A discussão sobre a infraestrutura ideal para fluxos de trabalho duráveis ganhou um novo capítulo. Recentemente, a DBOS argumentou que o Postgres é, por si só, suficiente para a execução durável: se você confia no seu banco de dados, não precisaria de uma camada de orquestração separada. Uma ideia que faz sentido e, para alguns, pode ser levada ainda mais longe.
E a verdade é que, para uma vasta categoria de sistemas duráveis, o SQLite pode ser tudo o que você precisa.
A parte durável da equação
A execução durável é frequentemente vista como algo que exige uma infraestrutura igualmente durável. No entanto, em muitos cenários, isso não é uma regra. O que realmente precisa ser durável é o estado do fluxo de trabalho. A capacidade computacional, por outro lado, pode ser mais barata e descartável.
Isso se encaixa perfeitamente com a proposta do Obelisk: o progresso do fluxo de trabalho reside em um log de execução, os fluxos se reproduzem a partir do histórico persistido e as atividades podem ser retentadas. O mais importante é manter o estado do fluxo de trabalho acessível e fácil de inspecionar.
Por que o SQLite se encaixa tão bem?
O SQLite é atraente porque oferece um estado transacional durável sem a necessidade de introduzir um serviço de banco de dados separado. Não há saltos de rede, nem um plano de controle adicional, nem uma nova área de superfície operacional apenas para manter o progresso do fluxo de trabalho seguro. Para muitos sistemas, um arquivo de banco de dados local é exatamente o nível de maquinário adequado.
Litestream: portabilidade para seus dados
A preocupação mais óbvia é o que fazer com esses arquivos SQLite à medida que os experimentos se acumulam. É aí que o Litestream entra em cena. Ele consegue transmitir as alterações do SQLite de forma assíncrona para um armazenamento de objetos compatível com S3. Isso oferece uma maneira simples de manter o estado de trabalho próximo ao tempo de execução, enquanto copia os bancos de dados para backup, migração e inspeção.
Um detalhe importante é que a replicação do Litestream é assíncrona. Uma restauração pode perder as gravações locais mais recentes se o volume SQLite desaparecer antes que elas sejam copiadas. Isso é aceitável para muitos fluxos de trabalho de IA e experimentação, mas não se compara a um banco de dados compartilhado de alta disponibilidade.
Ainda assim, isso leva a um modelo operacional bastante útil: você executa um servidor Obelisk com um banco de dados SQLite, o faz backup com Litestream e permite que um observador extraia os bancos de dados de interesse quando necessário. O mesmo arquivo pode ser usado para reprodução local, depuração e para entender o que um agente realmente fez.
Vantagens para agentes de IA
Este modelo é particularmente interessante para agentes de inteligência artificial e fluxos de trabalho gerados por IA. Esses sistemas frequentemente apresentam características de intermitência, são experimentais e mais fáceis de analisar quando cada agente ou inquilino possui uma unidade de estado pequena e autocontida.
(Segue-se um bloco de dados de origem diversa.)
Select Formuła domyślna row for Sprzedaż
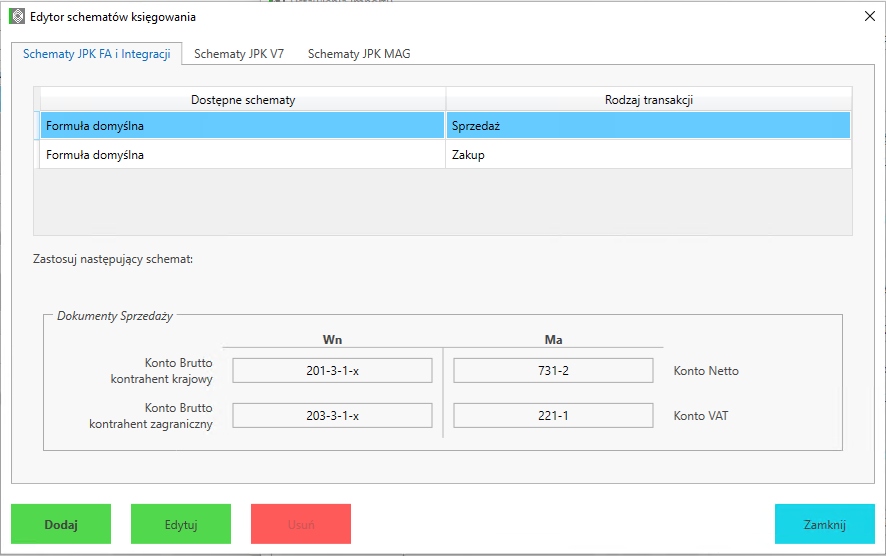 click(240, 126)
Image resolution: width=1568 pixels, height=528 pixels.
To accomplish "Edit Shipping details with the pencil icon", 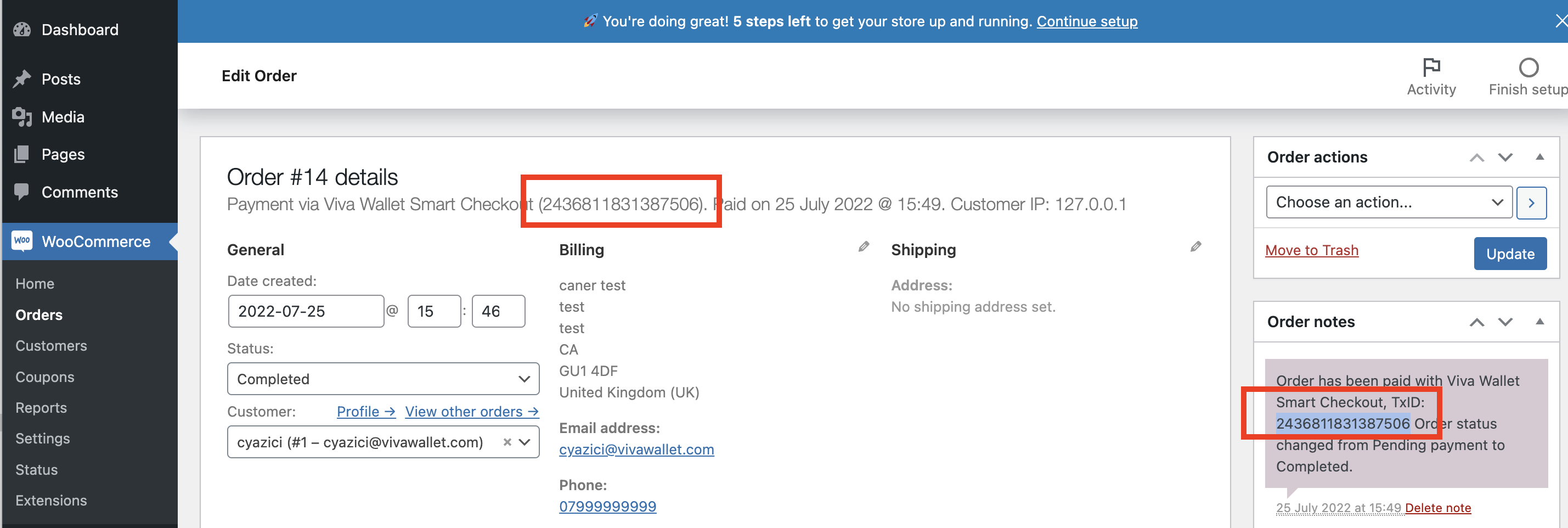I will 1195,246.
Uma frota de pequenos servidores em micro VMs ou contêineres, cada um com seu próprio banco de dados SQLite e backup em armazenamento de objetos, muitas vezes se mostra um ajuste melhor do que um sistema compartilhado grande e sempre ativo. É mais simples, mais barato e proporciona um melhor isolamento de falhas.
Quando o Postgres ainda é a melhor escolha?
O SQLite não é a resposta para todas as formas de implantação. O Obelisk também oferece suporte ao Postgres, e essa é a escolha certa quando você precisa de maior disponibilidade, escalabilidade compartilhada mais ampla ou outras propriedades de implantação que são melhor atendidas por um banco de dados em rede. É também a opção mais adequada quando a replicação assíncrona para armazenamento de objetos não é o modelo de durabilidade desejado.